* Provided text

..............................

Organfreak, I like your take on the Trimmable Horizontal Stabiliser.
X-1.
Organfreak, I like your take on the Trimmable Horizontal Stabiliser.
Hello OK465;
No, the design would not permit this.
The THS can be moved any time using the mechanical system, controlled by the two trim wheels on either side of the thrust lever quadrant.
The THS will not move under electronic control (sidestick or AFS request) unless commanded by the FCPCs. When the THS reaches the FCPC-commanded position the electronic control stops the hydraulic motor.
Operation/Control and Indicating
There are three control modes for the THS:
- autoflight (electrical control)
- manual (electrical control)
- standby (mechanical control)
In the autoflight mode the command signals from the autopilot are sent to the FCPCs. The FCPCs transmit autotrim signals to the electric motors which control the THS actuator.
In the manual mode the command signals from the side sticks are sent to the FCPCs. The FCPCs transmit autotrim signals to the electric motors which control the THS actuator.
In the standby mode the command signals are transmitted mechanically from the control wheels to the override mechanism. The override mechanism cancels the autotrim signals from the FCPCs. It transmits the mechanical command signals directly to the hydraulic motors of the THS actuator. Maximum Operating Load and Associated Maximum Speed (one motor):
18940 daN (42578.81 lbf) 0.2⁰ per second
16950 daN (38105.11 lbf) 0.5⁰ per second
6770 daN (15219.56 lbf) 0.6⁰ per second
Multiply the values by two for two-motor operation
Maximum operating speed is limited by the PTA in the electrical mode to 1 degree per second.

..............................

* Collected material
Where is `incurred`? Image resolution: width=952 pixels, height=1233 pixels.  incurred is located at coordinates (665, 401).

..............................

* What you need to do
Reproduce the stabilizer text word for word between "The THS will" and "standby (mechanical control)", inclusive. The data are separate from the stabilizer text.

* Exercise answer
The THS will not move under electronic control (sidestick or AFS request) unless commanded by the FCPCs. When the THS reaches the FCPC-commanded position the electronic control stops the hydraulic motor.
Operation/Control and Indicating
There are three control modes for the THS:
- autoflight (electrical control)
- manual (electrical control)
- standby (mechanical control)